A cache-mechanism, which doesn’t relies on timeout but instead relies on freshness of the resource.
A few opening remarks, I’ll discuss methods of tracking, users via E-Tag. Please, make sure that you follow, all the privacy regulations, where you are based on.
What is E-Tag ?
E-tag are a way to uniquely identify a request, so that it can be cached.
The general idea of using E-tag is to avoid unnecessary payloads, in network request. Checking into, the browser compatibility of E-Tag. We can safely use it as a caching strategy, for most of the use cases.
Before we really dwell into E-Tag. Let’s look at the various HTTP Cache mechanisms in the web API.
How the HTTP Cache works ?
The HTTP Cache’s behavior is controlled by a combination of request headers and response headers.
HTTP Cache can be implemented by any one of the following web API :
3. Last Modified
Cache-Control: Cache-Control header, allows caching of resources, based on expiration time.
Few other expiration-headers for Cache-Control are :
max-age=<seconds>, s-maxage=<seconds>, min-fresh=<seconds> etc.
The discussion about Cache-Control is beyond, the current topic.
The Last-Modified response HTTP header contains the date and time at which the origin server, “resource” was “last modified”.
Future requests, Request-Header will contain : If-Modified-Since
Last-Modified: Tue, 20 Oct 2015 07:28:20 GMT
If-Modified-Since: Tue, 20 Oct 2015 07:28:20 GMT
The E-Tag response HTTP header contains the “id”, which is generated based on the response-data.
Future requests, Request-Header: If-None-Match :
E-Tag : W/”8b-ntEGyXckz3Jon0kvN85y7Cx4GDA”
If-None-Match : W/”8b-ntEGyXckz3Jon0kvN85y7Cx4GDA”
A must read about E-Tag —
E-Tag is HTTP header, it’s an “identifier” for a specific “version of a resource”. E-Tags are like “fingerprints of a resource”, if resource changes the fingerprint or E-Tag also changes. It allows smart-caching, as a web server does not need to resend a full response if the content has not changed.
Thus, an ETag response header, doesn’t provides any information about the resource, thus, it can be used as a strong validator. That means that a HTTP user-agent, such as the browser, does not know what this string represents and can’t predict what its value would be.
If the E-Tag header was part of the response for a resource, the client can issue an If-None-Match in the header of future requests — in order to validate the cached resource.
How E-Tags can be exploited ?
E-Tags are persistent, they persist even when you close your browser or shutdown your computer. The E-tag is stored in the browser cache, and it remains until, you delete your browser cache. Opera recommends “This data should be cleared periodically.” but sadly most users don’t clear it that often.

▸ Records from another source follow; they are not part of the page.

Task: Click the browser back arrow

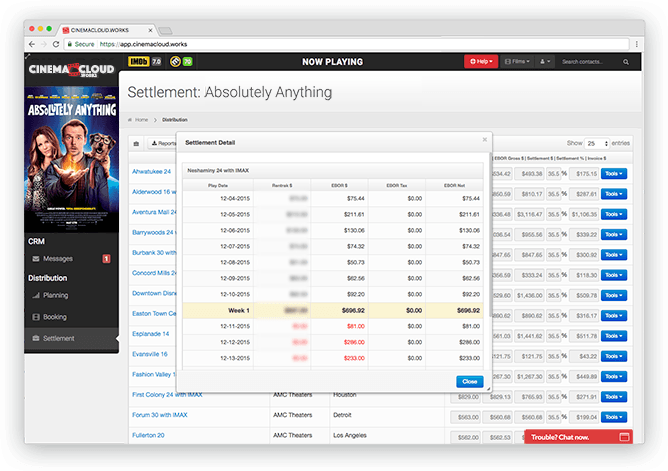Action: click(32, 44)
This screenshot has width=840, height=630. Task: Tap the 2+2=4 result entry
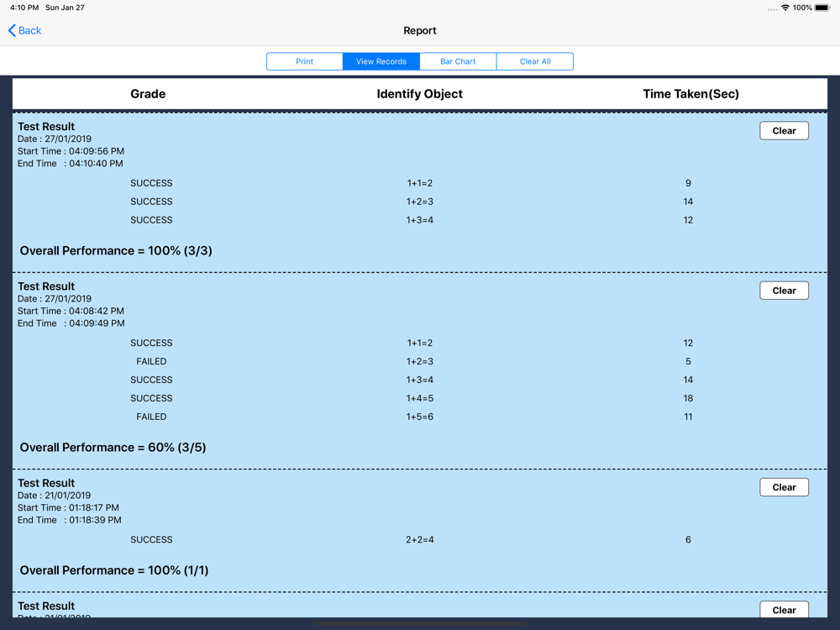tap(419, 540)
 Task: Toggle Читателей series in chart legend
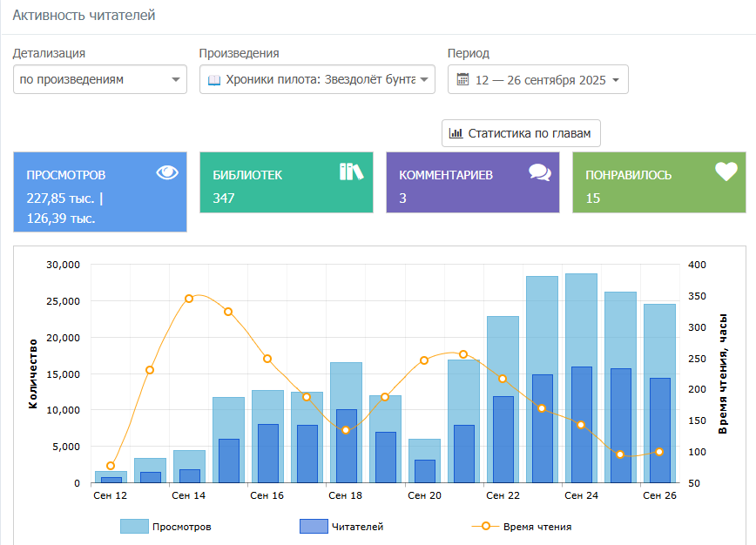click(x=356, y=527)
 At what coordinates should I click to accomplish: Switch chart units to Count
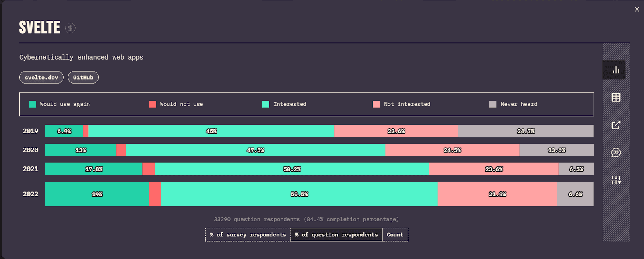tap(395, 235)
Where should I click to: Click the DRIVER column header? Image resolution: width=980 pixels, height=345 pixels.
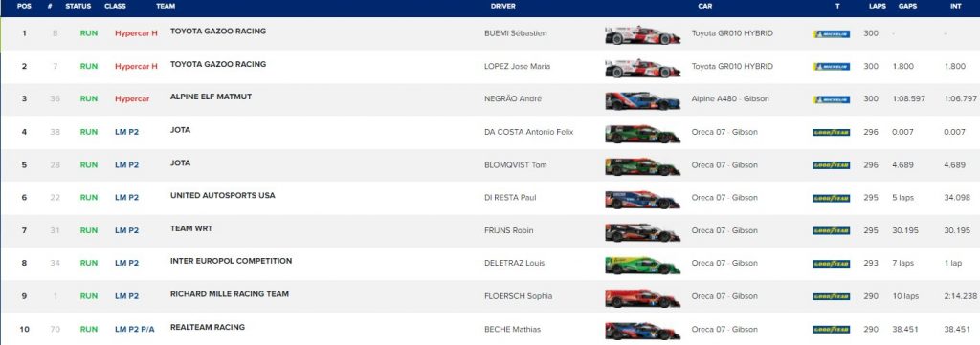503,7
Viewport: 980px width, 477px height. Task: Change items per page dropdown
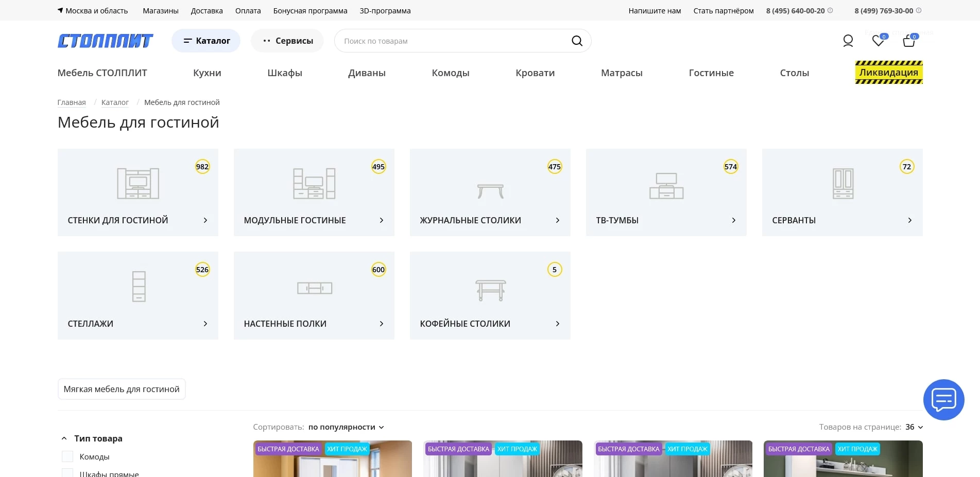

A Practical Use Case On Tracking Users via E-Tag :
E-Tag tracking strategies :
1. Tagging the Image.
2. Tagging the API Response.
Tagging the image: Generating a unique image, for every new request. If the E-Tag is there in the If-None-Match, then we know that the user has already visited the site, and need not create a new-one, else we will create a new unique image.
Alright, looks quite easy to implement it, and it is. The most trickiest part is generating unique images. Actually, we won’t be generating any unique images. We will simply overwrite the E-Tag of the image with some random-string. This works quite fine in most of the use-cases.
Tagging the API Response (JSON): Generating a unique “id”, for every API call, will do the job.
While E-Tags, cannot identify user’s reliably. But they are a great facilitator in device-fingerprinting.
Device fingerprinting is a way to combine certain attributes of a device — like what operating system it is on, the type and version of web browser being used, the browser’s language setting and the device’s IP address — to identify it as a unique device.
E-Tags are technically not cookies, also known as cookie-less-cookie, allows tracking.
The analytics guys, are constantly looking for methods, to track users and device fingerprinting is one of them. There are many other methods like Favicons tracking etc. Here’s a link to the article.
I’m not against tracking users, with their consent. But some sites, do track without their consent, which is wrong and I’m against that.